En 2016 el hombre la mató, descuartizó y botó el cuerpo en un pozo de agua de 15 metros de profundidad en el patio de su casa en Ucuchi,  ubicado a una hora de Sacaba.

COCHABAMBA/AGENCIAS

Perdió piezas dentales, tuvo fractura de costillas, mandíbula, clavícula y otras agresiones. Al velorio de su madre asistió completamente tapada con una manta negra que solo permitía ver sus ojos. Según una de las hermanas, cuando la destapó, Sabina estaba completamente golpeada.

Esa misma noche, luego del velorio, su marido trató de ahorcarla por haberse dejado ver con su hermana.

En varias oportunidades sus parientes trataron de convencerla de denunciar a su agresor, pero siempre se negaba asegurando que no podía dejar a sus hijos sin un padre.

En 2016 el hombre la mató, descuartizó y botó el cuerpo en un pozo de agua de 15 metros de profundidad en el patio de su casa en Ucuchi,  ubicado a una hora de Sacaba.

Luego, sentó una denuncia en la Fuerza Especial de Lucha Contra el Crimen (FELCC) alegando la desaparición de su pareja. A sus hijos les repetía que su madre se fue de la casa y que probablemente se había ido con otro hombre.

Dos años después del crimen, los nuevos propietarios del inmueble encontraron el cuerpo de Sabina, quien murió a los 35 años.

En febrero de 2020 iniciará el juicio oral en contra del esposo quien se encuentra con detención preventiva en el penal de El Abra.

Al igual que Sabina, que aguantó las agresiones hasta encontrar la muerte, nueve de cada 10 mujeres víctima de violencia familiar se niega a separarse de su pareja por el bienestar de los hijos, informó la abogada de la fundación Voces Libres, Mercedes Cortez.

Aseguró que las mujeres agredidas por sus parejas y que tienen hijos,  de manera continua reciben mensajes del propio agresor o de familiares  que le dicen que no podrá encontrar una nueva pareja que la quiera con sus hijos o que si tiene a una nueva persona a su lado, este podría violar a sus hijos o que estos pasarán por necesidades sin la presencia de su padre.

“Estas mujeres crean dependencia de su pareja, creen que nunca podrán salir adelante sin ellos y deciden callar”, precisó.
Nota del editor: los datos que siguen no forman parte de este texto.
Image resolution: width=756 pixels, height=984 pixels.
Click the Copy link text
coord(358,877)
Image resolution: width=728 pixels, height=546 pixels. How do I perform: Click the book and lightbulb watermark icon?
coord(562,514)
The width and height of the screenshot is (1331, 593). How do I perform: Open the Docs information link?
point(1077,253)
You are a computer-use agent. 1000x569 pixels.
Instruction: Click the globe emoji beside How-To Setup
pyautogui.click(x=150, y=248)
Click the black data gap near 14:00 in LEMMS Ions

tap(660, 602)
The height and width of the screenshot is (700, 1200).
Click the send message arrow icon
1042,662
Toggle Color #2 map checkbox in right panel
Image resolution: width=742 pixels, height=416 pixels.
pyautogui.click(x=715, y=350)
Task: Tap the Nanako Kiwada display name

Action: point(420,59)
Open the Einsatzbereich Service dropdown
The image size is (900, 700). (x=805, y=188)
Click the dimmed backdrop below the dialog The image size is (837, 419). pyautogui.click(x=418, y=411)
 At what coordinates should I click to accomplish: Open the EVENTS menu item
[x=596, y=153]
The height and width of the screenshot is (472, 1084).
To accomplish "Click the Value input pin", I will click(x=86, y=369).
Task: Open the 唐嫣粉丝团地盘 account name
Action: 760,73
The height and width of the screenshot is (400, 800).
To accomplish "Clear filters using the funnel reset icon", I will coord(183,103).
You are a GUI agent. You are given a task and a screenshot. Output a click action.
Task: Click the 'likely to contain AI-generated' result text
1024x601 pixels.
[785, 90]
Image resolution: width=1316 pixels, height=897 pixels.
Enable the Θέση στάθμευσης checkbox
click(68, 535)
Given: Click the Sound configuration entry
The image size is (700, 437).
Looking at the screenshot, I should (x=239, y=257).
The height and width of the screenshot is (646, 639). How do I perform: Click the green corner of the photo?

Sin embargo, por otro lado, las mujeres que deciden denunciar a sus agresores, manifiestan que lo hacen por el bienestar de los hijos.

Seis de cada 10 mujeres que denuncian a sus agresores y toman la decisión de separarse alegan que lo hacen porque sus hijos no vivan en un ambiente de agresión y evitan exponerlos a la violencia de los padres.

La jefa del Servicio Legal Integral Municipal (SLIM) de la Alcaldía de Cochabamba, Laren Estevez, sostuvo que los hijos de mujeres víctimas de agresión que llegan a la casa de acogida municipal, en la mayor parte de las veces, repiten las agresiones que vivieron estando con padres agresivos. “Cuando los niños llegan a la casa de acogida se sienten tranquilos, pero por otro lado, repiten la agresividad a la que han estado expuestos hacia los hermanos mayores u otros niños menores que están en el lugar”, explicó.